I just worked really hard on a piece. I’ve actually been working on the piece for about a year now. Not consistently, but I’ve been working on it here and there. It’s one of those personal pieces where I put a lot of time in it, get it where I think it is good, and someone says, nope, it should be this way.

It’s frustrating and heart breaking.

I wasn’t the one who initiated this piece, so in some ways I do have to care what that person thinks. I know I know, if I like it it should be enough, but when you are trying to work with somebody, and that somebody has a strong vision, it doesn’t really matter what I think. I’m just a tool, really, a means to an end. A tool that doesn’t seem to have the right attachment to make the final product into the vision.

I just want to hear, that looks awesome.

Sounds lame, but I do. I struggle and put a lot of thought and effort into my work and it is becoming increasingly difficult to just hear, better, but it isn’t…and it completely dashes my confidence. Which is probably why it’s taking me so long to work on this piece. You’d think with my meditation and yoga, that I would be better about removing my expectations and need for approval from others. But that need has been there longer than the meditation and yoga. It’s driven beside me in all of my endeavors. The need for approval and to hear positive things said about me and my work is so strong that to not have it is an embedded fear. It’s a large reason why I procrastinate…if I failed it’s because I didn’t put a lot of time into it. I usually didn’t though…still was pretty successful.

And now…WTF?

And now I try, I put a lot of time and effort in and it’s still not good enough. What kind of reflection is that for me? Maybe it’s a reflection of the other person living an unsatisfied life, never being happy with themselves or what they are doing. Maybe it’s them feeling their own personal failures and unintentionally bringing me down to that level. Makes me wonder if the piece will ever be good enough. The only time the pieces are good enough is when that person gives me step-by-step directions, over my shoulder, on what to do. Not really an equal partnership. Huh…that sucks. What’s difficult is the work we do together is pretty fucking brilliant. But I can’t really consider it a we project, not when I’m just taking directives, being told what to do. I really am just a tool. I have the programs, the computer and literally the technical skills to accomplish a vision…but it’s not my vision.

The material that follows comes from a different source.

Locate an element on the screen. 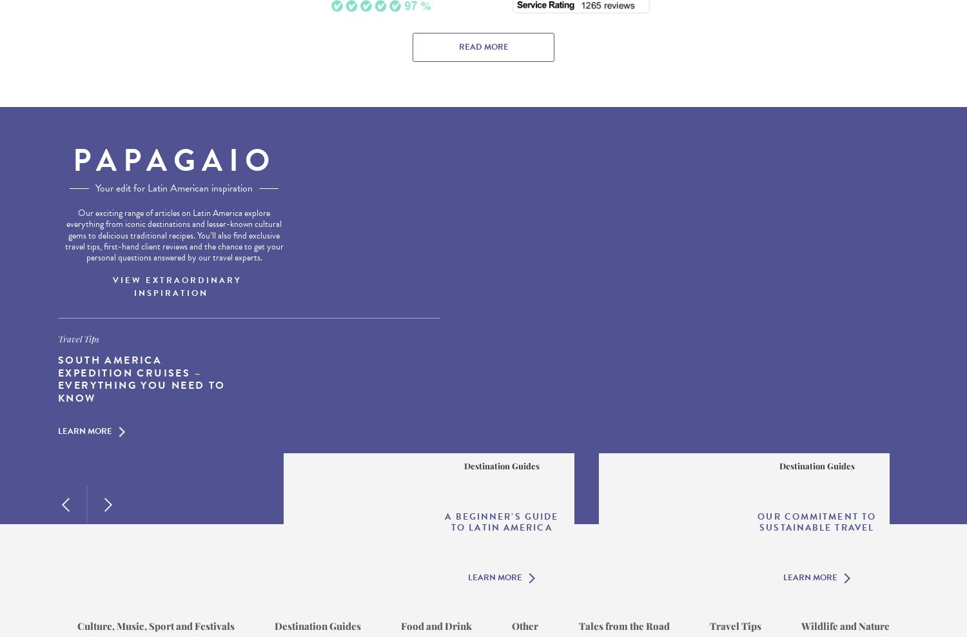 The width and height of the screenshot is (967, 637). 'Papagaio' is located at coordinates (173, 159).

I’d say when is it time for my vision to come to fruition, but I need a solid vision first. And any time I have had a solid vision, it still doesn’t get a lot of great feedback. What does that say about me? Maybe I really am a failure, maybe not an artist at all. Maybe I should just give up and except I am a tool. Or just not share my personal art with anybody. I clearly get my feelings hurt when I don’t get the response I was hoping for. My artist self may just belong in a cave in the farthest reaches of the mountains. Yeah, dramatic, I know. I’ve heard that before too. Whatever.